Sat, 30 Sep 2023

Text of US debt ceiling bill released
30 May 2023, 04:13 GMT+10

The agreement raises the debt limit for two years and includes few of the spending cuts requested by Republicans

The text of a hard-fought agreement to raise the US debt limit was released to the public on Sunday, ahead of an expected vote in Congress as soon as Wednesday. Treasury Secretary Janet Yellen has warned that the country could default on its obligations as early as June 5 if the ceiling is not raised.

The 99-page "Fiscal Responsibility Act of 2023" raises the debt limit for two years and sets discretionary spending limits through 2029. It sets a generous limit of $886 billion for the 2024 defense budget and $895 billion for 2025, while non-military discretionary programs get just $637 billion.

The bill contains relatively few of the spending cuts Republicans had demanded, aside from rescinding $1.4 billion that had been allocated to the Internal Revenue Service in a controversial expansion of that department under the Inflation Reduction Act and reclaiming $28 billion in unspent Covid-19 funding.

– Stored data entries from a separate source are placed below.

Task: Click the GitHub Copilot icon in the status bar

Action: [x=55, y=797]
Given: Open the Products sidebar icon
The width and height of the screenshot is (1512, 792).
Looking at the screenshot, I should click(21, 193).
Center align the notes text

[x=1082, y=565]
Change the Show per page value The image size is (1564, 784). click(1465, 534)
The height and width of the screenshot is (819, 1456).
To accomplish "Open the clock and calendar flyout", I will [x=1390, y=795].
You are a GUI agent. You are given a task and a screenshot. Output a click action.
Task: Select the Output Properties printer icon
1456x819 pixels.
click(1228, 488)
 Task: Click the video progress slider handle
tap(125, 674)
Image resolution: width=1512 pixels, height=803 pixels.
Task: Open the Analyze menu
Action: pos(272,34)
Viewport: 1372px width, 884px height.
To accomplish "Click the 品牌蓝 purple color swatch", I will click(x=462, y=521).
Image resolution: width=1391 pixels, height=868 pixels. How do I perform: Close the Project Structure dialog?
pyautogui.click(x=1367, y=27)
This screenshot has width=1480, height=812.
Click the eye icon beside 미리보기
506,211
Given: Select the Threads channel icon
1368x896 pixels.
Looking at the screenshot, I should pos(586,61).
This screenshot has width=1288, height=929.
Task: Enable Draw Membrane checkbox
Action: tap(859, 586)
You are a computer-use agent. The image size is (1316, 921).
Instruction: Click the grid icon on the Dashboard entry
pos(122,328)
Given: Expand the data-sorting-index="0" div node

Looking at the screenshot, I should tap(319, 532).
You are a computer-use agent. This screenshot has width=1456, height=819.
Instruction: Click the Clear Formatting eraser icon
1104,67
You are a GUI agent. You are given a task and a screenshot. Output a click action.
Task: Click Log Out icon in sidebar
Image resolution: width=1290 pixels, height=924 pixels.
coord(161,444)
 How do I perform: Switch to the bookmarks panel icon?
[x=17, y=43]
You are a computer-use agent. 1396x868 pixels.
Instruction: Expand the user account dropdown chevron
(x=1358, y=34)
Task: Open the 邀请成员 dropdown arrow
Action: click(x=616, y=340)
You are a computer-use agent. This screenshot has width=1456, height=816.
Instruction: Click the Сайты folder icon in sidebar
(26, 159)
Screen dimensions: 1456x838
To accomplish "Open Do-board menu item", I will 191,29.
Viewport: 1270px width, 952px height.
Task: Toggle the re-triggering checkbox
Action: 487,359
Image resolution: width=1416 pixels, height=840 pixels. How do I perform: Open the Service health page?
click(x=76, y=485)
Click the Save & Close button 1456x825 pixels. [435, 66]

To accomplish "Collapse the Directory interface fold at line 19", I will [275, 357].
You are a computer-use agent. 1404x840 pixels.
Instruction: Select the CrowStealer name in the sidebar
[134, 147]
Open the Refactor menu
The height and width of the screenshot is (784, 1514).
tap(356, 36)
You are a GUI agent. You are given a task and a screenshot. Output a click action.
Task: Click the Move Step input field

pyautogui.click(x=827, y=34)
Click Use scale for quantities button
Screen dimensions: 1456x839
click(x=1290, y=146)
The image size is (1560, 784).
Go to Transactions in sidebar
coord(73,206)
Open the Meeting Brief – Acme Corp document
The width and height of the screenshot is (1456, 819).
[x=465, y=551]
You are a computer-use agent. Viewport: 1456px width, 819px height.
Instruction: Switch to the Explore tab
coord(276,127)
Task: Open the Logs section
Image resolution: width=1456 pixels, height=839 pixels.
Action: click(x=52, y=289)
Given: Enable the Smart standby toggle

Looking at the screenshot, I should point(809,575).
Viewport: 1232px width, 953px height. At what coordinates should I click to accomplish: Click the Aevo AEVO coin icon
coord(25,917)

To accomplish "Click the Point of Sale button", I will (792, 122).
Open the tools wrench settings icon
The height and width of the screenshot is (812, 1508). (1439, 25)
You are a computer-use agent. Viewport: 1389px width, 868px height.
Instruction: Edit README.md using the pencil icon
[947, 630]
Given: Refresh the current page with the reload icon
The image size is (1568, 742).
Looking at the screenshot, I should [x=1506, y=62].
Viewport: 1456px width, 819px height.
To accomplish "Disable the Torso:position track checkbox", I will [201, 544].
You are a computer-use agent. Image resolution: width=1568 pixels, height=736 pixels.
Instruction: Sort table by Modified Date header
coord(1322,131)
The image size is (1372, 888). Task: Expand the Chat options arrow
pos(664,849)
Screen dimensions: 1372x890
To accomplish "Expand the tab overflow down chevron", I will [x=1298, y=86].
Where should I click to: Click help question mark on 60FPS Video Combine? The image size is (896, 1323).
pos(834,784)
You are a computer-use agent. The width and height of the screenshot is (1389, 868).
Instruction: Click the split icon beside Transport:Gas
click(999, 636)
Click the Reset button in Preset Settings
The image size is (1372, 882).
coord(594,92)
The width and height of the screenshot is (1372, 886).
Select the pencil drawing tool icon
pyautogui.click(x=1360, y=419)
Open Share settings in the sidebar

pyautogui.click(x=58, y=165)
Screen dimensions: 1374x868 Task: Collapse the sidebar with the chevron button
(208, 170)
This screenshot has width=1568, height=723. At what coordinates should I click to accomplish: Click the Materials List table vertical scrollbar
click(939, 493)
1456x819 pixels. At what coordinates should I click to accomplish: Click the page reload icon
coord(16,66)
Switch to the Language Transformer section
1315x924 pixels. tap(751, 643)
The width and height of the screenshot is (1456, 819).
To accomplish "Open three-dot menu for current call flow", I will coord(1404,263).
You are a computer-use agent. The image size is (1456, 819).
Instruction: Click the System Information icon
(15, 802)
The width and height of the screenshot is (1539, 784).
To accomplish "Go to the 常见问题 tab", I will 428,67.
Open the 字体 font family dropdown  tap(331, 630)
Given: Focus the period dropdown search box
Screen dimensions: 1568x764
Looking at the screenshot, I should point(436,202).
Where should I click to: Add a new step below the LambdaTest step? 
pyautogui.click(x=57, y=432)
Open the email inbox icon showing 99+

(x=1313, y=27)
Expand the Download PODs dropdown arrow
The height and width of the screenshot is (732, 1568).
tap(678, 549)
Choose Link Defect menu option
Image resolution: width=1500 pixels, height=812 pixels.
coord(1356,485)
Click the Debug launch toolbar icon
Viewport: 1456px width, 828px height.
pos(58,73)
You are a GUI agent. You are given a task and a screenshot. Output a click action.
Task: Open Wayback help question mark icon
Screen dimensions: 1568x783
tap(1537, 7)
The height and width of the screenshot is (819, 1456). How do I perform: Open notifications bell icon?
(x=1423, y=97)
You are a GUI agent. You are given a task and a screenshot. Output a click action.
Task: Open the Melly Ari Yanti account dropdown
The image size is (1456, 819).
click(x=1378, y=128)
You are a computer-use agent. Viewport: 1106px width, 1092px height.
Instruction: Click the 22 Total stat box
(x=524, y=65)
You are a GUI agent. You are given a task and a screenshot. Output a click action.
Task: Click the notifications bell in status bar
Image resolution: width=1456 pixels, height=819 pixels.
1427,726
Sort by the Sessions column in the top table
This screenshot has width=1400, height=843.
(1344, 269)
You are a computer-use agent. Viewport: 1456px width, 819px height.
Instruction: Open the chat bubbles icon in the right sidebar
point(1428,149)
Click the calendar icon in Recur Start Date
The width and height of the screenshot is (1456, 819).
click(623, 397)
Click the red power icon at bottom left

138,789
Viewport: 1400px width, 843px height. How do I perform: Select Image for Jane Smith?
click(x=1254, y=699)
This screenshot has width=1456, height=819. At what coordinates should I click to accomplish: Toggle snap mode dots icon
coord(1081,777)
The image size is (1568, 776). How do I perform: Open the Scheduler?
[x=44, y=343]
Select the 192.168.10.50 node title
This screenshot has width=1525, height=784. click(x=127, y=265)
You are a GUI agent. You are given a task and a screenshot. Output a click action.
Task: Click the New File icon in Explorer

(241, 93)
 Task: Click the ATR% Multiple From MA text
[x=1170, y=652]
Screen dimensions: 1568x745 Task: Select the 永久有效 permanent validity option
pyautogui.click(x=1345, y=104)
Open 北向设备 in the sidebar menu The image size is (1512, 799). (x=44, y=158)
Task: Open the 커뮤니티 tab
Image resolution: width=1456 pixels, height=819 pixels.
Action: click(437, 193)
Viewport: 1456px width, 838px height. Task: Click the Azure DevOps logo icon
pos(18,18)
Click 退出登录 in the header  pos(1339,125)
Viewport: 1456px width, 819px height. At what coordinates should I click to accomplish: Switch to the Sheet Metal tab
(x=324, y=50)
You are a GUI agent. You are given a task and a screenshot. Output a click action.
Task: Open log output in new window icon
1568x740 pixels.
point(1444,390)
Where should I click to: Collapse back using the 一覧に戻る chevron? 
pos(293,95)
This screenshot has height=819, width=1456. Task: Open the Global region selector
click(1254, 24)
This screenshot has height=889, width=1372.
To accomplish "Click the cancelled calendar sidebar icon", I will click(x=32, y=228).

Members of Congress have at minimum 72 hours to review the bill before voting, meaning the earliest it will head to the House floor is Wednesday - though its passage is not guaranteed, with members of both parties objecting to elements of the deal.

Representative Chip Roy (R-Texas) described the agreement as a "turd sandwich" on Sunday, summing up the feelings of Republicans who believe upping the debt ceiling by $4 trillion without significant cuts is wildly fiscally irresponsible.

Meanwhile, Rep. Pramila Jayapal (D-Washington) told CNN that the party's leaders "have to worry" about whether the Congressional Progressive Caucus she leads will support the bill, which expands work requirements for some food stamp recipients but leaves Medicare recipients alone.

President Joe Biden and House Speaker Kevin McCarthy agreed on the basic framework of the deal on Saturday, each claiming the compromise as a victory for their party.

Should Congress fail to raise its borrowing limit in time, the US would face its first-ever default. Given the dollar's status as the global reserve currency and the sheer size of the debt - $31.8 trillion - many believe this would set in motion a global crisis.